Embedding 220 ontology surface forms with nomic-embed-text ...
Ontology embedding index ready: (220, 768)


Cell 4 — Load Markdown and chunk

In [6]:
with open(DOC_MD_PATH, "r", encoding="utf-8") as f:
    md_text = f.read()

CHUNK_CHAR_LIMIT = 2500  # adjust if needed
paras = [p.strip() for p in re.split(r"\n{2,}", md_text) if p.strip()]
chunks, buf = [], ""
for p in paras:
    if len(buf) + len(p) + 2 <= CHUNK_CHAR_LIMIT:
        buf = (buf + "\n\n" + p).strip()
    else:
        if buf: chunks.append(buf)
        buf = p
if buf: chunks.append(buf)

print(f"Document split into {len(chunks)} chunks.")

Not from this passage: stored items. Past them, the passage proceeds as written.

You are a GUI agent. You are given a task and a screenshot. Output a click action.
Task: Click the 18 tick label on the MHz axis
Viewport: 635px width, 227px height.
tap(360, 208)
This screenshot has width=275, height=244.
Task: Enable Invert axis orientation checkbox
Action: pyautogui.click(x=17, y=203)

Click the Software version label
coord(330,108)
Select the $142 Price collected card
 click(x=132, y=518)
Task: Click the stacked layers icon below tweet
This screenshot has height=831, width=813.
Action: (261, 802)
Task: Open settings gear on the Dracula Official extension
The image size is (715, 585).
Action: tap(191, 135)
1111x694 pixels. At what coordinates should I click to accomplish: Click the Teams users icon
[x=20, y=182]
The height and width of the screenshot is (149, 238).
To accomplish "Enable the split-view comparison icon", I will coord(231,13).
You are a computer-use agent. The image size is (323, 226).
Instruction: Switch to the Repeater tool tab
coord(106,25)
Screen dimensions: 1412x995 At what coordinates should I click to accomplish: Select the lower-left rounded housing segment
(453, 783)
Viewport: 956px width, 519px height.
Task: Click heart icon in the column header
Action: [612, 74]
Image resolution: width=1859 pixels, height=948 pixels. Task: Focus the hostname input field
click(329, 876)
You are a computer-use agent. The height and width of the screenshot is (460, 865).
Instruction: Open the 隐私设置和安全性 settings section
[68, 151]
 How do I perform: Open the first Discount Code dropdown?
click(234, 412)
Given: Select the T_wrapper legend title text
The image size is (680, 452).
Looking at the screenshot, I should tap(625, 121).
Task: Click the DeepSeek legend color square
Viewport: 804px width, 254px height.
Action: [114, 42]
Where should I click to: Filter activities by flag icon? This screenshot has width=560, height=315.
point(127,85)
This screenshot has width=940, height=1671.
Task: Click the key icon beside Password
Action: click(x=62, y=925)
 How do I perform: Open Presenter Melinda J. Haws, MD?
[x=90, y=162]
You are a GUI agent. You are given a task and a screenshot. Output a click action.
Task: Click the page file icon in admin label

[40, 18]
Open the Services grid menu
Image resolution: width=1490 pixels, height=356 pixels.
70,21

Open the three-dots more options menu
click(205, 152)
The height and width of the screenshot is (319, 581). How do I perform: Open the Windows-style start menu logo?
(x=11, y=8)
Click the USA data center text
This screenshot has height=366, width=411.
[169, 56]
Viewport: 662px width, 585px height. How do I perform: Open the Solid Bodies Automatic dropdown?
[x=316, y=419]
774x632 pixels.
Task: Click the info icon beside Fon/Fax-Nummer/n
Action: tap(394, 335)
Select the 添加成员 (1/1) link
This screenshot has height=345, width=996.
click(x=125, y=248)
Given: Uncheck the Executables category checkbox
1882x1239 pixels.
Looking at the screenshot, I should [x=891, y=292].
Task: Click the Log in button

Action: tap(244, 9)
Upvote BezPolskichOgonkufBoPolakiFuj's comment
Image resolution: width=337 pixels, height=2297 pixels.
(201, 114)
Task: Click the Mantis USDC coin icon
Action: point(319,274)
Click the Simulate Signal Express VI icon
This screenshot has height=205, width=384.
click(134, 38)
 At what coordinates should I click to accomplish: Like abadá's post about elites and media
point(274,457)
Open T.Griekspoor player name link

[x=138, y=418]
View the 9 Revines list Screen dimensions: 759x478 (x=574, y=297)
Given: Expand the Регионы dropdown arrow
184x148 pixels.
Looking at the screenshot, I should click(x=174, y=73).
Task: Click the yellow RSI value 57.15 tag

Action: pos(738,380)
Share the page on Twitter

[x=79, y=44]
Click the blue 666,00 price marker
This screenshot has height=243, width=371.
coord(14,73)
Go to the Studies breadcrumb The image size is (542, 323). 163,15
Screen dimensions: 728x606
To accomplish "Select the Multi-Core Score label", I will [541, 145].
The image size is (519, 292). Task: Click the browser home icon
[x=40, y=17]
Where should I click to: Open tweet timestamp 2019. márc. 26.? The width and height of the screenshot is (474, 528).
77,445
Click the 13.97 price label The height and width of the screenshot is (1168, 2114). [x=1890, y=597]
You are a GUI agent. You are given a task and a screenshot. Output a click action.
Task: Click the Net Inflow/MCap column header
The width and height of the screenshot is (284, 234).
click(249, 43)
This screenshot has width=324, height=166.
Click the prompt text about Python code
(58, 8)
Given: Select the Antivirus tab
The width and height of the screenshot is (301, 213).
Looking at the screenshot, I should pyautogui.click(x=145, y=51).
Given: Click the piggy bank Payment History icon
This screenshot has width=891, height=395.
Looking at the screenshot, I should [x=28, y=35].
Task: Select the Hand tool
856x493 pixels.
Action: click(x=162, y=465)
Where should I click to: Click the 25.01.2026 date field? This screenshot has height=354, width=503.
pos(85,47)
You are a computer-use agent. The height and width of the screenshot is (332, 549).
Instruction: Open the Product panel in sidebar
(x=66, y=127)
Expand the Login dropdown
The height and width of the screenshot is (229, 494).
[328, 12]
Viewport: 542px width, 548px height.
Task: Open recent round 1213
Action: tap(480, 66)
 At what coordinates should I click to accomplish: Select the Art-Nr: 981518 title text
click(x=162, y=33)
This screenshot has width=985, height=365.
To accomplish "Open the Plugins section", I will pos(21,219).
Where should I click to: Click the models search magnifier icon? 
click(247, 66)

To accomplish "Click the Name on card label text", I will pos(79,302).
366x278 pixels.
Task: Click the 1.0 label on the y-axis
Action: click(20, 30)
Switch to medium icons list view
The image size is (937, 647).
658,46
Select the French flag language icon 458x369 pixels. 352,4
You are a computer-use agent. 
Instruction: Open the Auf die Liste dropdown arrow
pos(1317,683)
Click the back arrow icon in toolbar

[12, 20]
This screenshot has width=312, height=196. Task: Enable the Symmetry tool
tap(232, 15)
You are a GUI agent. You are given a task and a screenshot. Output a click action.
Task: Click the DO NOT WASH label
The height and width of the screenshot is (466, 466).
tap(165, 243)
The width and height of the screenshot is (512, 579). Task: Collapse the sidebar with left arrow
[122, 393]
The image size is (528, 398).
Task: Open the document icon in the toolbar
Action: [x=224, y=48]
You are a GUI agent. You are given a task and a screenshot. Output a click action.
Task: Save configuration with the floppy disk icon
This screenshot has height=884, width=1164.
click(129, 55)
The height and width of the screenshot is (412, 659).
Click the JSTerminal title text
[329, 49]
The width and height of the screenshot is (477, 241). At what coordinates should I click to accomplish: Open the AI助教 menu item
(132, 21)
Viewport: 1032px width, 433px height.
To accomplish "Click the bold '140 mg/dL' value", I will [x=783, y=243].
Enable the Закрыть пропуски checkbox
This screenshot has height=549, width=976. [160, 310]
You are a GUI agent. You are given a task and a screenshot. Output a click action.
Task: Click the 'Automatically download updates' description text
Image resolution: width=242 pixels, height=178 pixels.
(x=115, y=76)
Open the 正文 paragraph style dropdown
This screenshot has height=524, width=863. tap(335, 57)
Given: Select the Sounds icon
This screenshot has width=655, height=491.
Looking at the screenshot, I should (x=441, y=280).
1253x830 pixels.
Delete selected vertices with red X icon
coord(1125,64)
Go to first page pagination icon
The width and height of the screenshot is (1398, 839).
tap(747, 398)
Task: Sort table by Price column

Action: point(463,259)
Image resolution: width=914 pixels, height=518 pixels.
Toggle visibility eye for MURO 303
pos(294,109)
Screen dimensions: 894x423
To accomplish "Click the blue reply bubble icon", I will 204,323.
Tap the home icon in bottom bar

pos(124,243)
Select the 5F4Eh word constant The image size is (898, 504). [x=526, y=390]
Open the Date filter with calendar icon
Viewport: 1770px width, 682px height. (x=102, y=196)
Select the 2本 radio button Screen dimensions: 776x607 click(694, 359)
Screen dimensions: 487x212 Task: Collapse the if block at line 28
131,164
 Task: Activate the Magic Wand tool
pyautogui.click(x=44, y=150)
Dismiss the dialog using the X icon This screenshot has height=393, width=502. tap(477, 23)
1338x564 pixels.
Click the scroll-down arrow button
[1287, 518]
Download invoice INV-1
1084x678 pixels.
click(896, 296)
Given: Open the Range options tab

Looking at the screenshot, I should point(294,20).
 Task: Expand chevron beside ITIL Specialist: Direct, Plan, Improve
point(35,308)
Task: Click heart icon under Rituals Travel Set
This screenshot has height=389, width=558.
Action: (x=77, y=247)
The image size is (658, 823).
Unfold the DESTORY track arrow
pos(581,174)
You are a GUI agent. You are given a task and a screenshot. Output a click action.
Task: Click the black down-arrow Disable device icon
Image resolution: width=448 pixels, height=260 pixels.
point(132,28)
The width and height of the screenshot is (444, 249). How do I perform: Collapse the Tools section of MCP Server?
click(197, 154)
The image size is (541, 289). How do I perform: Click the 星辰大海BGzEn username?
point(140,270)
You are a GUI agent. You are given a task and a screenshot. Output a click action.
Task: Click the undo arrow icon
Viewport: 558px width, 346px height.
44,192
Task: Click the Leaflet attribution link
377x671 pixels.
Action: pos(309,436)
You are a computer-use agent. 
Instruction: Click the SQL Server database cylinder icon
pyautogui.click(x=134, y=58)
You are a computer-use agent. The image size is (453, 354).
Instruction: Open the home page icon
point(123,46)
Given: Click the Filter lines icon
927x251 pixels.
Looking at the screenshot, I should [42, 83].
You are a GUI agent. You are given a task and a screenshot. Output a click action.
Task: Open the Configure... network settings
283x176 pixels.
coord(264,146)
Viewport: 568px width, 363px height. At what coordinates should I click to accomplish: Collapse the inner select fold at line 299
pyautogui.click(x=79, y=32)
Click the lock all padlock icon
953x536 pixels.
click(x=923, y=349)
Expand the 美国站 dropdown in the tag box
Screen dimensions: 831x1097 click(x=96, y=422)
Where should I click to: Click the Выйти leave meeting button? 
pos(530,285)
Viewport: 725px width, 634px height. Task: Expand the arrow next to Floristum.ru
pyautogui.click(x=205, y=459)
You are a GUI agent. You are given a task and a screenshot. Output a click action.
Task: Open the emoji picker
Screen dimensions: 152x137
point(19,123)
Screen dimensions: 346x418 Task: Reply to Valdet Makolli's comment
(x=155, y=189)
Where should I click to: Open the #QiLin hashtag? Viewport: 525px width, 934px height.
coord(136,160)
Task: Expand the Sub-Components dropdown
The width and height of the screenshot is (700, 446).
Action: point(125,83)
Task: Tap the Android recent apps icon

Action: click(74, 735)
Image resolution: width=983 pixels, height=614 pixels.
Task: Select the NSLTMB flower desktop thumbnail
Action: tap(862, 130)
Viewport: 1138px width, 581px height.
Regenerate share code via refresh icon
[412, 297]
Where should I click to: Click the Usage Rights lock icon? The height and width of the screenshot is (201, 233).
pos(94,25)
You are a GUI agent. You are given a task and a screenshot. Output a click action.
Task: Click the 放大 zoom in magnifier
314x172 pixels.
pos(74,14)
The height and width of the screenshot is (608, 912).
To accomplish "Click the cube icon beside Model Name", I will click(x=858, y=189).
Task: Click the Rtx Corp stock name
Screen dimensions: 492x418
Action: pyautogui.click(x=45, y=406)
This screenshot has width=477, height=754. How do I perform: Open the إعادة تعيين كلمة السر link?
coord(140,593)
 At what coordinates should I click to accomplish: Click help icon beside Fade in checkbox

Document split into 22 chunks.


Cell 5 — Ollama helper

In [7]:
import requests

def ollama_chat(model: str, system_prompt: str, user_prompt: str, as_json: bool = True, timeout: int = 120):
    """Calls Ollama's /api/chat endpoint. Ensure Ollama is running locally."""
    url = "http://localhost:11434/api/chat"
    hdrs = {"Content-Type": "application/json"}
    data = {
        "model": model,
        "stream": False,
        "messages": [
            {"role": "system", "content": system_prompt},
            {"role": "user", "content": user_prompt},
        ],
        "options": {"temperature": 0.2}
    }
    r = requests.post(url, headers=hdrs, json=data, timeout=timeout)
    r.raise_for_status()
    content = r.json().get("message", {}).get("content", "")
    if as_json:
        m = re.search(r"\{.*\}", content, flags=re.DOTALL)
        if m:
            try:
                return json.loads(m.group(0))
            except Exception:
                pass
    return content

print("Ollama helper ready.")


Ollama helper ready.


Cell 6 — Mapping prompts (Flat JSON default, JSON-LD optional)

In [8]:
SYSTEM_PROMPT = (
    "You are an expert ontology mapper. Given an ontology dictionary and a text chunk, "
    "extract: (A) mentions aligned to existing ontology classes/properties, and (B) new concept candidates. "
    "Return the requested output format exactly."
)

def make_user_prompt(chunk_text: str, ontology_terms: pd.DataFrame, format: str = "flat_json") -> str:
    MAX_TERMS = 300
    df = ontology_terms.head(MAX_TERMS)

    lines = []
    for _, r in df.iterrows():
        alts = ", ".join(r["alt_labels"]) if isinstance(r["alt_labels"], list) else ""
        base = f"- [{r['kind']}] {r['qname']} | label: {r['label']}"
        lines.append(base + (f" | alt: {alts}" if alts else ""))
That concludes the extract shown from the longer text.